So, where to indulge this new national pastime in Shenzhen?
1) Qiu Wang Bowling Club 球王保龄球娱乐中心 View In Map
This is the largest and most centrally located of Shenzhen's Bowling alleys. Known as Bowling King to the expat population, the alley is a standalone building just to the north west of Huaqiangbei (华强北), near Women's World. Games cost around 15 RMB and beer goes for 8 RMB, and the staff are used to foreigners, so although they might not be able to speak English, they will know exactly what you want. This is the busiest bowling alley in the city, but avoiding peak times on Saturday evenings should leave you with an ample choice of lanes.

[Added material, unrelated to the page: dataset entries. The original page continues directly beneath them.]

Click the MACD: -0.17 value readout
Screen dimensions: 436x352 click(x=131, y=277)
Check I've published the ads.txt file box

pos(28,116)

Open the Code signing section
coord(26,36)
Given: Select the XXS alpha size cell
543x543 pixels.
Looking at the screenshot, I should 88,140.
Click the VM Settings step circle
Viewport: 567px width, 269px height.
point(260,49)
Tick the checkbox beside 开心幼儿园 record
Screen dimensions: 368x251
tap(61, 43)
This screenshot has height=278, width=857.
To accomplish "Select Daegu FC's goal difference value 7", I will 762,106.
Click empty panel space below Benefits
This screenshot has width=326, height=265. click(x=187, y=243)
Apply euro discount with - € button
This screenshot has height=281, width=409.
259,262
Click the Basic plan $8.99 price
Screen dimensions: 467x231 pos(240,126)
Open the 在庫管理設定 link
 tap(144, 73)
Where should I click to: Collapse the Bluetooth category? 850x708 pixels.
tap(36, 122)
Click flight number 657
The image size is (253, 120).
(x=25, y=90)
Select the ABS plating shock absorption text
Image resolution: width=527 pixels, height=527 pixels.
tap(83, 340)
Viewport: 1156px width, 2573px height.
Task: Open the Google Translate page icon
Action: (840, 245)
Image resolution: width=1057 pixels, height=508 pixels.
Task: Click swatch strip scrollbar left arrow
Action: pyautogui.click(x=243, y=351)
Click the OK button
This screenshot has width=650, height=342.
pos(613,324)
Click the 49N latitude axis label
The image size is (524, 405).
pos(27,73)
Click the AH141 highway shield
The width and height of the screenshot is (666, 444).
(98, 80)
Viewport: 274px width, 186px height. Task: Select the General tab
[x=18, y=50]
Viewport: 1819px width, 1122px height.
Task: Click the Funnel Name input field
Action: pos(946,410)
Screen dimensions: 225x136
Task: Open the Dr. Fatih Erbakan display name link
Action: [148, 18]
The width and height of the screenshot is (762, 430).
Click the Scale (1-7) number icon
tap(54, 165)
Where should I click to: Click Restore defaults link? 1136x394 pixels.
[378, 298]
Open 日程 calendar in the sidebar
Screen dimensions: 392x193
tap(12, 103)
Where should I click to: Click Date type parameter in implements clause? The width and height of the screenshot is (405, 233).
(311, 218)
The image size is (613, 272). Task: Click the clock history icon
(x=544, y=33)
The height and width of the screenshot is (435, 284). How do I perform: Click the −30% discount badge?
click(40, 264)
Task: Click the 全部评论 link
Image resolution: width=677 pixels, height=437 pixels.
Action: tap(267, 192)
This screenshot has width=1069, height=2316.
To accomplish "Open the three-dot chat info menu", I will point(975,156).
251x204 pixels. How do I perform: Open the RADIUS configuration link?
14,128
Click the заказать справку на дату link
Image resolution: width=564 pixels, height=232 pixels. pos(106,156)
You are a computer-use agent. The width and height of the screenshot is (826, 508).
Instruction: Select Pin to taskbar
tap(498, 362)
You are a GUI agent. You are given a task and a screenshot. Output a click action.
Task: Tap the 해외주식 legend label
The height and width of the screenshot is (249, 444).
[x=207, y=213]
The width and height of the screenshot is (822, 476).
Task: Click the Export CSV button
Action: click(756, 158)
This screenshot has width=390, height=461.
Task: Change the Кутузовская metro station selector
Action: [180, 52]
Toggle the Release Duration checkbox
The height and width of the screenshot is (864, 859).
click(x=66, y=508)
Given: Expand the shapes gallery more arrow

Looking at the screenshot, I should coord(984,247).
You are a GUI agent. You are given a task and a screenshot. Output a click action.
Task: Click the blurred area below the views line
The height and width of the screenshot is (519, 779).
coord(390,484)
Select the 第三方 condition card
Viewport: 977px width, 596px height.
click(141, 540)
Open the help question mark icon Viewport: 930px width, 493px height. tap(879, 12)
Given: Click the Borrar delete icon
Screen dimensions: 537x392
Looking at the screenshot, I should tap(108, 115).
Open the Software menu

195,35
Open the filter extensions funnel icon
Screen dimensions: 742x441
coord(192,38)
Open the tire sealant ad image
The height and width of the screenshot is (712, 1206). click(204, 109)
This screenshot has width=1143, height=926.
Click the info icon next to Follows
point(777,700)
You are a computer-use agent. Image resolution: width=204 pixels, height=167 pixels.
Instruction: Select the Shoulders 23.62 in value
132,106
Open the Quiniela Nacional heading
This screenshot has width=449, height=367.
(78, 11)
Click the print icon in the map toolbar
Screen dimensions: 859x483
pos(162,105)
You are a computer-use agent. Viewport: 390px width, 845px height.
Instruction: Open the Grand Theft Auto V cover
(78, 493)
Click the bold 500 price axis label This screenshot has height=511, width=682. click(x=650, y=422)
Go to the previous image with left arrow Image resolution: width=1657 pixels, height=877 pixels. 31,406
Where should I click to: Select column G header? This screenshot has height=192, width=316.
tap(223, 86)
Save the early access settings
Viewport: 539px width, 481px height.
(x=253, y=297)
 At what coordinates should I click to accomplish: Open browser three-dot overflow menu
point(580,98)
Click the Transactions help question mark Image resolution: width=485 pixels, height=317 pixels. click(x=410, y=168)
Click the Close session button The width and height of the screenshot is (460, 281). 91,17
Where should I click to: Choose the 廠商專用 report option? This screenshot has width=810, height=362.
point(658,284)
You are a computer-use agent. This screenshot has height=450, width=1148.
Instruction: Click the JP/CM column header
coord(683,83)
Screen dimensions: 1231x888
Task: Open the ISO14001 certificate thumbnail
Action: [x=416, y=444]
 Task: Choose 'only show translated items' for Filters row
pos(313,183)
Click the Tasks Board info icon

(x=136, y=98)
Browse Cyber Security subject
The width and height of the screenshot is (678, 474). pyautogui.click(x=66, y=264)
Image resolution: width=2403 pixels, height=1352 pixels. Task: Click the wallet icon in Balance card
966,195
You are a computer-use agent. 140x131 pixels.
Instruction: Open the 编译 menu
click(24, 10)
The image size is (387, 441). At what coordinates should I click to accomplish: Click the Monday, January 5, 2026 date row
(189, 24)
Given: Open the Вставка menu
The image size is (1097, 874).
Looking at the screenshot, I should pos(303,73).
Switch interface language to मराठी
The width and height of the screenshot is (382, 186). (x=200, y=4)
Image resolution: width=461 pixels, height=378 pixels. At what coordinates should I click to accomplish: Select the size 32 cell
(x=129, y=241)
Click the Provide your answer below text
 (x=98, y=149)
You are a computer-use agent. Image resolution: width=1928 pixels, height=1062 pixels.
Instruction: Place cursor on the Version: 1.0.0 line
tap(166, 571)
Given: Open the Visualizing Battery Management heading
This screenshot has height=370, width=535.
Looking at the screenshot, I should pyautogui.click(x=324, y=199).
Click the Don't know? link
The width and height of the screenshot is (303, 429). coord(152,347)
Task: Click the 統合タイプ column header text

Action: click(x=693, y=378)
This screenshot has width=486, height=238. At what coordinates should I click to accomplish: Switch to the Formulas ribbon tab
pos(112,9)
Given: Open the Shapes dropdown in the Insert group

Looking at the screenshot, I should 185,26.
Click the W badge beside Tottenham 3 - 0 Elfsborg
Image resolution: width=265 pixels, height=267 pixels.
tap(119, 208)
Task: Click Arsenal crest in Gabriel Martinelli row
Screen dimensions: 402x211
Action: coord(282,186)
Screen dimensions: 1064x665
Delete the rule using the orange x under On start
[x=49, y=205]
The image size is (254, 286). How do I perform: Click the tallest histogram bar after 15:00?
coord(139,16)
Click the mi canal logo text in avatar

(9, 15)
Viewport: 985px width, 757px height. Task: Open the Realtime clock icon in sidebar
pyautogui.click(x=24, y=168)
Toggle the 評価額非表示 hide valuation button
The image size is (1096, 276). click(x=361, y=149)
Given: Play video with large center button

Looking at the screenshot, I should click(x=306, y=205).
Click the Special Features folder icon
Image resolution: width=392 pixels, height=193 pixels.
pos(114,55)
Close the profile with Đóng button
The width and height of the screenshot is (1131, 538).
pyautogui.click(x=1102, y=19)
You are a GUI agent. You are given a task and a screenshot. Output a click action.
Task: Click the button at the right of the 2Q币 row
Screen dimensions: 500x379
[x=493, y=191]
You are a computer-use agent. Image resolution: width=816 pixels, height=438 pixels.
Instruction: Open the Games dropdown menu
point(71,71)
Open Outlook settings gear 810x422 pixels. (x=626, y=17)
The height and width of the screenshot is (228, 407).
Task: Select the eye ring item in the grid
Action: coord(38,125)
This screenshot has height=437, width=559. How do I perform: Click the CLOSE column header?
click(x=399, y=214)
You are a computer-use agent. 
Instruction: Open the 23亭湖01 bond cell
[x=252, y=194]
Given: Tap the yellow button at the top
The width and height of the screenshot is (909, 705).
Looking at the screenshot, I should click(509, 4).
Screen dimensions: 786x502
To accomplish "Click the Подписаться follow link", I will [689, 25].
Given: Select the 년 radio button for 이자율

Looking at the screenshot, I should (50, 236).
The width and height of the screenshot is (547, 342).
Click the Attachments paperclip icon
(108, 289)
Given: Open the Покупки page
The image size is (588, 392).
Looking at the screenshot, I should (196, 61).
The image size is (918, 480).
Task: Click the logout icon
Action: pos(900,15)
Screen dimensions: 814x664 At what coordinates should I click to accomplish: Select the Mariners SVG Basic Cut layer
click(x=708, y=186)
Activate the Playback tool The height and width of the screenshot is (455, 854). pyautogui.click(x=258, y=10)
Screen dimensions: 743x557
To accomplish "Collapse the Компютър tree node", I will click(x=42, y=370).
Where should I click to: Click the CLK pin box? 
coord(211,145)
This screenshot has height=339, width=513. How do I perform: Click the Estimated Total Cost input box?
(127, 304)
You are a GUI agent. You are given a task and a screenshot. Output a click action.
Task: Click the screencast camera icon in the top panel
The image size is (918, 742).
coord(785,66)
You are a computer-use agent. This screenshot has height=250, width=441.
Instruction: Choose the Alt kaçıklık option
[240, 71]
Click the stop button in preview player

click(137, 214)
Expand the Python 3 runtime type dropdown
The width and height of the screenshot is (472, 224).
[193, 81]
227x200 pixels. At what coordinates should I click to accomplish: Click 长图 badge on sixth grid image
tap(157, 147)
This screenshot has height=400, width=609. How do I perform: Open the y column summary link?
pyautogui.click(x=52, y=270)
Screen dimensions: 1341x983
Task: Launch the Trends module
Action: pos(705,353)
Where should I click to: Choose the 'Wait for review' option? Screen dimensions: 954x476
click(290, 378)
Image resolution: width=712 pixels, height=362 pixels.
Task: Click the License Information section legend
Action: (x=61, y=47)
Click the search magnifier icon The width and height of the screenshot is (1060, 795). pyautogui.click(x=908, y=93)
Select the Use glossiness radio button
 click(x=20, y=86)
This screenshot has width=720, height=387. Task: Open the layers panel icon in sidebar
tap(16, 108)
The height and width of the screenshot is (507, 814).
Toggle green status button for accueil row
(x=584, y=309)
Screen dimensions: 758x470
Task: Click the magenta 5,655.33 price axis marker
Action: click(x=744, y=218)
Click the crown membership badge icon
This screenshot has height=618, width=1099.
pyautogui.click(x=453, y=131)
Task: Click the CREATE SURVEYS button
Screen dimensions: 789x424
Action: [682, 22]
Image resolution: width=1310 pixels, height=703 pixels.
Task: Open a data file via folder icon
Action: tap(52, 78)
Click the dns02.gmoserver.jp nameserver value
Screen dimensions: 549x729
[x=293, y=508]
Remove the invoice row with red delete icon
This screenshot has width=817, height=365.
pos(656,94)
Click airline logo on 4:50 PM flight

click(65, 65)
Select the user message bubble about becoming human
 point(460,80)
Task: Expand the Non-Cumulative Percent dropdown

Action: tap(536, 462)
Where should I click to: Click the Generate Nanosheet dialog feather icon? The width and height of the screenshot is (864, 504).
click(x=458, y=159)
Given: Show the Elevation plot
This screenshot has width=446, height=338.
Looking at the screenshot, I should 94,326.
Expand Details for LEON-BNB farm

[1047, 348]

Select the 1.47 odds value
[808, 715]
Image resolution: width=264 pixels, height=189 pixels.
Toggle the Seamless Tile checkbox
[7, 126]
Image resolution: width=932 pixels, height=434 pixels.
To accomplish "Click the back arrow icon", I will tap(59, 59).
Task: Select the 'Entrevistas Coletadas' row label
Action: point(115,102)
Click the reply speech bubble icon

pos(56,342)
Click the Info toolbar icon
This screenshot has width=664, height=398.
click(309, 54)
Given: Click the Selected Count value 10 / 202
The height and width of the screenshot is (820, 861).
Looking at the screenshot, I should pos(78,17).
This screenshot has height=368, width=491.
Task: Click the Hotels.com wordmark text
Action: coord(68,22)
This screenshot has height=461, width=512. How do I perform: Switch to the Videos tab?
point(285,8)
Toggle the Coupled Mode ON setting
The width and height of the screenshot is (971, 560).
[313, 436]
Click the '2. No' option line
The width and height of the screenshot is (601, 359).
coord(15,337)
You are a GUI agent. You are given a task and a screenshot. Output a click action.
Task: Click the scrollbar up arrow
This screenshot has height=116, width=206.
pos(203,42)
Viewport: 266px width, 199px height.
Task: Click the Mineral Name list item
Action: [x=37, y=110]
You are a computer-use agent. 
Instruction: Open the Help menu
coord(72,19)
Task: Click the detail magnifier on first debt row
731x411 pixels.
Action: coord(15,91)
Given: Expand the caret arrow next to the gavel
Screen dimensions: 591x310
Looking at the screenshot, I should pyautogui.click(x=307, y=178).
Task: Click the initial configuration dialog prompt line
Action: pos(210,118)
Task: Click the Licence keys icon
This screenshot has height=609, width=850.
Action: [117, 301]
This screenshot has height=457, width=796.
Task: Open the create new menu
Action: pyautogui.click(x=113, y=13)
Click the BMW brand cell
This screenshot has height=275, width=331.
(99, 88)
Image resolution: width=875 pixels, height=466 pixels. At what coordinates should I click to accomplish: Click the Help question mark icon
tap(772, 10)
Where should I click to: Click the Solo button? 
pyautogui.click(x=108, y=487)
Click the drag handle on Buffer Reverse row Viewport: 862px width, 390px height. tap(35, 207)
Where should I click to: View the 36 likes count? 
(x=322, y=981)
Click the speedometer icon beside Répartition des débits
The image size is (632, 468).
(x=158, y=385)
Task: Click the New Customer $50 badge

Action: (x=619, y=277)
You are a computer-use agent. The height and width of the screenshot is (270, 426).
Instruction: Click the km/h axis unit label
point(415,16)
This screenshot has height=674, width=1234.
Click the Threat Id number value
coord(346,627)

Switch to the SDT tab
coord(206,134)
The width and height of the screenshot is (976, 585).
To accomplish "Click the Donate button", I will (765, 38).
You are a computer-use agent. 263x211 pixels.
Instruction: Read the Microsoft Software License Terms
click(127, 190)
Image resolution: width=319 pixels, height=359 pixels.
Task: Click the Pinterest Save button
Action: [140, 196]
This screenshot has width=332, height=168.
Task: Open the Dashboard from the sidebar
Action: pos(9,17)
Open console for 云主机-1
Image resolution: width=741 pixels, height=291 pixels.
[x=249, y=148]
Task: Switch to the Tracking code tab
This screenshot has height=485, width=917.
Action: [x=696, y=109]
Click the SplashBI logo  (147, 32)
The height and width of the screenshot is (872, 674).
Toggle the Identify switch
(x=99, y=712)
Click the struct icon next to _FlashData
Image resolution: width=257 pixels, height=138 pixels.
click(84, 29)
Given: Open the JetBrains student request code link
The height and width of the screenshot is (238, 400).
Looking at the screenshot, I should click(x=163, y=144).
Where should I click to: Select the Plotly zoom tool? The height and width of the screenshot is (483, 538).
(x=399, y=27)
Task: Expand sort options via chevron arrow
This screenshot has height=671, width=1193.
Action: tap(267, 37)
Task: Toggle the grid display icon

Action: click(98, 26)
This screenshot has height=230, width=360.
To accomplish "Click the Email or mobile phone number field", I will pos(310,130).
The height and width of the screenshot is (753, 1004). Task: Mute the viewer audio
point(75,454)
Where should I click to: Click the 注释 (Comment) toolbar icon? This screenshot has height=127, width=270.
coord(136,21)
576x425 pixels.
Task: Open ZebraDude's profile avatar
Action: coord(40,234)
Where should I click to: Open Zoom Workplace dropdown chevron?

Add: Bldg 22, Wangyuan Dasha, Hongli Xi Lu, Futian District, Shenzhen
Tel: 755 8325 4036
Opening hours: 09:00-01:00
2) Xinjing Bowling Alley 惞景保龄球馆
This is the best option for people living west of the city centre, Nanshan in particular. Situated in a large plaza and opposite a row of nightclubs (Face Alive and Royal 88 are local favourites), Xinjing bowling alley is located on the 6th floor of a non-descript building with giant stone elephants outside. Prices for games here vary depending on the time of day (early afternoon will be 6 RMB and late evening on weekends 18 RMB), but the staff are friendly and keen to have foreigners around. You'll rarely need to wait for a lane. There are plenty of Ping-Pong and snooker tables as well for those who get a bit fed up of hefting the heavier balls around.
Xinjing Bowling Shop, Bao'an View In Map
Add: 6F, Haobainian Building, Qianjin Yi Lu, 25th Region of Bao'an District, Shenzhen
Tel: 755 2785 6682
Opening hours: 10:00-01:00 (Mon-Fri); 09:00-01:00 (Sat, Sun, Holidays)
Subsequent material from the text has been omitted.